Question #3: Using this section’s code as a
template, add the linear regression surface for the model
Debt_median ~ Net_Tuition + ACT_median to a 3-D scatter
plot that uses “Net_Tuition” as the x-variable and “ACT_median” as the
y-variable. You should use the lm() function to fit this
model prior to Step 2.
\(~\)
Axis labels in plotly can be modified using the
layout() function, while most other scales can be labeled
in the function used to create them:
## Plot of the GAM model - gam(Salary10yr_median ~ s(Cost) + s(Adm_Rate), data = colleges)
## Graph
plot_ly() %>%
add_trace(type = "scatter3d", x = ~colleges$Cost, y = ~colleges$Adm_Rate,
z = ~colleges$Salary10yr_median, color = I("black")) %>%
add_surface(x = ~xs, y = ~ys, z = ~m, colorscale = "Reds", colorbar = list(title = "Salary")) %>%
layout(scene = list(xaxis = list(title = "Cost"),
yaxis = list(title = "Admission Rate"),
zaxis = list(title = "Median 10 year salary")))
Documentation for the full set of options in layout()
can be found
here.
\(~\)
Most plotly graphics can be made into animations by
adding a frame argument, which defines a series of data
snapshots that the animation will progress through.
As an example, the code below creates an animated bar chart showing the populations of US states for each year going from 2010 to 2018:
## Load the data
states <- read.csv("https://remiller1450.github.io/data/state_pops.csv")
## Tidy the data
library(tidyr)
library(stringr)
states_long <- pivot_longer(states, cols = 2:ncol(states), names_to = "Year", values_to = "Population")
states_long$Year <- str_replace(string = states_long$Year, pattern = "X", replace = "")
states_long$State <- str_replace(string = states_long$State, pattern = ".", replace = "")
## Animation
plot_ly(data = states_long, type = "bar",
x = ~reorder(State, X = Population, FUN = min), y = ~Population, frame = ~Year, showlegend = FALSE)
Notice that these data needed to be converted to “long format” for
the column “Year” to be used as the frame argument.
Additionally, reorder() is used to arrange the states by
their initial population (assumed to be their minimum).

Listed entries:
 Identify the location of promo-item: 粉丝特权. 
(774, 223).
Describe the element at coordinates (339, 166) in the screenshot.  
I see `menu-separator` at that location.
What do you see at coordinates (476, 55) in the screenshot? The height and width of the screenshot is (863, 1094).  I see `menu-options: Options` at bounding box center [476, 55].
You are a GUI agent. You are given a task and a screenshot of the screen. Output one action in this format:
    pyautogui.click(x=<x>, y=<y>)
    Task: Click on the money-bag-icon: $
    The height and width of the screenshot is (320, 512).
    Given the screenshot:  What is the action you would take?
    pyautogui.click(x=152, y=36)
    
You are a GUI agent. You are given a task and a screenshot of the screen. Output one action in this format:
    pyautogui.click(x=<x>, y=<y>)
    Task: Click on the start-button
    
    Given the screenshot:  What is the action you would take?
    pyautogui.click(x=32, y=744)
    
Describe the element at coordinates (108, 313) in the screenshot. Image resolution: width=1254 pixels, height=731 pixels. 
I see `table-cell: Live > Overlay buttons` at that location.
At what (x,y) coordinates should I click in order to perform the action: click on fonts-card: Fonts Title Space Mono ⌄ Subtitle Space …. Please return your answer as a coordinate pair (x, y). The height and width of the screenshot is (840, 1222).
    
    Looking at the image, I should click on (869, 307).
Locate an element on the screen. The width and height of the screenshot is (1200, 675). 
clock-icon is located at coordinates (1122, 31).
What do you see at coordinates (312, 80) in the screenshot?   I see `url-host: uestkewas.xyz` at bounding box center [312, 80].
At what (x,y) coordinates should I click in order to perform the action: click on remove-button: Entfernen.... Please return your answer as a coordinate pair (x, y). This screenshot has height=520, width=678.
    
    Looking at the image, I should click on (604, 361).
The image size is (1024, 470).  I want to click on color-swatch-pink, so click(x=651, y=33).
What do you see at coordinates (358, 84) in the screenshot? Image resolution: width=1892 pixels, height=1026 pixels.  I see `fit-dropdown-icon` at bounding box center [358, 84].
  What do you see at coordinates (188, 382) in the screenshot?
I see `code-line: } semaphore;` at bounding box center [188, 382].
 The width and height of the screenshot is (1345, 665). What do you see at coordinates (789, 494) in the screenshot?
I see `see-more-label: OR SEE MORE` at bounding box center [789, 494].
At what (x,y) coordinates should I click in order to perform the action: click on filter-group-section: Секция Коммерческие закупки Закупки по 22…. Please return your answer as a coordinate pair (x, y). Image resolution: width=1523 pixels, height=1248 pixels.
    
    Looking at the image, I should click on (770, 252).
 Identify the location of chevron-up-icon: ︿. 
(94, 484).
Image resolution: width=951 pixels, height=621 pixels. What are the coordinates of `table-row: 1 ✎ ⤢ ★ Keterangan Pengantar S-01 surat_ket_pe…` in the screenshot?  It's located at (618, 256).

Required work:
1) Answer these questions using the plotly lesson:
(a) Which function can be used to modify axis labels in plotly?
(b) Which argument turns most plotly graphics into animations?
(c) Into what format did the state population data have to be converted so that "Year" could serve as that argument?
2) Transcribe a passage from the plotly lesson. Begin at the words "states_long$State <- str_replace(string" and stop after the words "showlegend = FALSE)".
3) Go on with the plotly lesson, picking up right after its final sentence.
The data that comes after the plotly lesson has no connection to it.

Answer set:
1)
(a) The layout() function.
(b) The frame argument.
(c) Long format.

2)
states_long$State <- str_replace(string = states_long$State, pattern = ".", replace = "")
## Animation
plot_ly(data = states_long, type = "bar",
x = ~reorder(State, X = Population, FUN = min), y = ~Population, frame = ~Year, showlegend = FALSE)

3)
Animations can be customized using the animation_opts()
function.
## Fast and bouncy animation
plot_ly(data = states_long, type = "bar",
x = ~reorder(State, X = Population, FUN = min), y = ~Population, frame = ~Year, showlegend = FALSE) %>%
animation_opts(frame = 100, easing = "elastic", redraw = FALSE)
Within animation_opts(), the frame argument
controls the speed at which frames progress. The default is 500
milliseconds, so this animation is 5 times faster than the initial
example.
The easing argument implements a transition between
frames (in this case an elastic bounce). Different easing options are listed
here between lines 68 and 103.
Finally, redraw = FALSE is used to avoid redrawing the
entire plot at each frame. In this example it doesn’t make much of a
difference, but for larger data sets it can greatly reduce lag.
Question #4: The code below reads a data set
compiled by Mother
Jones that aims to document all mass shootings in the United States.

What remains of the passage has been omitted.